Rubén sabía que había peligros. Una vez el bebé cayó al piso, de una altura de metro y medio. Fue mientras dormíamos. Bajé todo lo rápido que pude. Tenía un morado y se le hundió un poquito la cabeza.
“Allí es muy resbaloso y si llueve, más. Todo está rodeado de tubos grandes, tuberías maestras -describe Rubén- que impiden que el río sobresalga y las aguas caigan a la ciudad. Por eso tampoco nosotros nos mojábamos. Es techado y el agua, cuando rebota, llega hasta su nivel, no puede subir más. Con decirte –recuerda- que para sacar al niño, tenía que amarrarlo a mi cuerpo. Como estaba tan flaco, el pantalón me quedaba grande, así que me lo metía en la cintura y allí, bien agarradito, lo subía y lo bajaba”.
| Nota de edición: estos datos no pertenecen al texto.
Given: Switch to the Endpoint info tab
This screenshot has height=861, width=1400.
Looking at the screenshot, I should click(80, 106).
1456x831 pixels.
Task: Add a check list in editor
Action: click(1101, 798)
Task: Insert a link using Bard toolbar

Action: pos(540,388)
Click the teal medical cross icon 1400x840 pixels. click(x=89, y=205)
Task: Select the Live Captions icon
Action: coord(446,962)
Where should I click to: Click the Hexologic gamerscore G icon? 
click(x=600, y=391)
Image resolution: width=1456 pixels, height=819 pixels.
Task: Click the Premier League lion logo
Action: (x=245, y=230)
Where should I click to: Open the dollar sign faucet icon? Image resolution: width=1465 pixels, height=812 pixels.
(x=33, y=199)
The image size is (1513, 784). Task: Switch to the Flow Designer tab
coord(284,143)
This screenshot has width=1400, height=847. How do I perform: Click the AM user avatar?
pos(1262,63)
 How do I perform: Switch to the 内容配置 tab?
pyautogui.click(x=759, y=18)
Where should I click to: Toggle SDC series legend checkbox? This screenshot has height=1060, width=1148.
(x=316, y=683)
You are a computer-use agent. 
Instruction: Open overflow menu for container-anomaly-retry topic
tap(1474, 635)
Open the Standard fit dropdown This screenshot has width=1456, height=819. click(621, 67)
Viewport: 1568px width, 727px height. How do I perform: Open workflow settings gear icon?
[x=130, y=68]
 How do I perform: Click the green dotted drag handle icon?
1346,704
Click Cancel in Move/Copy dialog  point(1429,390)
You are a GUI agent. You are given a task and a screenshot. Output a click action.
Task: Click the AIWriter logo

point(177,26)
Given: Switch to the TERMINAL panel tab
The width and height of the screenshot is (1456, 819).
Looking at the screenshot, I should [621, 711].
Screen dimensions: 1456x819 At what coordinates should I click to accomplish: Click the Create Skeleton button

A los veinte días fueron a comer a la iglesia María Auxiliadora donde, cada quince días, trabajaban en algo que se ofreciera. De regreso, a pie, se tropiezan con algo que cambiaría sus vidas: el Panabus, uno de los vehículos, debidamente equipados y coordinados por jóvenes profesionales de distintas áreas que dedican parte de su tiempo al servicio social. Recorren la ciudad cada día ofreciendo asistencia a las personas en situación de calle.
De mala indigente a mediador
Lo aborda un mediador –como ellos llaman a las personas que han rescatado de la calle y trabajan con ellos aportando su experiencia para acercarse a quienes lo necesitan- y lo invita a subir a bañarse, cambiarse de ropa y comer caliente. “Teníamos tanto tiempo sin saber lo que era eso!”
Aceptaron, aunque Rubén desconfiaba. Su prioridad era proteger a su esposa e hijo. Era una oferta tentadora pero “en la calle nunca se había visto eso”, precisa Rubén. Algo muy raro. Estaban comenzando labores, era apenas la tercera jornada del bus. Finalmente, aceptan subir. Los médicos a bordo detectan desnutrición severa y escabiosis en el bebé. Inmediatamente ponen manos a la obra.
A partir de allí, todo fue ayuda para esta familia. Les buscaron donde dormir, les facilitaron ropa y pañales para el bebé, atención médica y comida. Rubén, el cabeza de familia, terminó trabajando con la fundación del Panabús de la cual hoy es un mediador.
Él joven, quien conoce mejor que nadie la calle, se sube cada mañana a uno de los buses y aborda a la gente en la vía, detecta si revisten peligro, si están drogados o armados, los invita a subir, les cuenta su historia y ya son varios los regenerados y más de uno trabaja entre ellos. Un trabajo espectacular el que hace esta gente.
Con el tiempo, Rubén logró adquirir un terrenito donde hizo su casita, humilde pero segura y completa. Ya lleva varios años trabajando con el grupo. Es puntual y responsable. Hoy es un hombre feliz, atrás quedó la cárcel, la mala conducta y los riesgos para su familia. Trabaja con entusiasmo, siempre sonríe y no se queja de su vida pasada sino que toma lecciones que comparte con otros.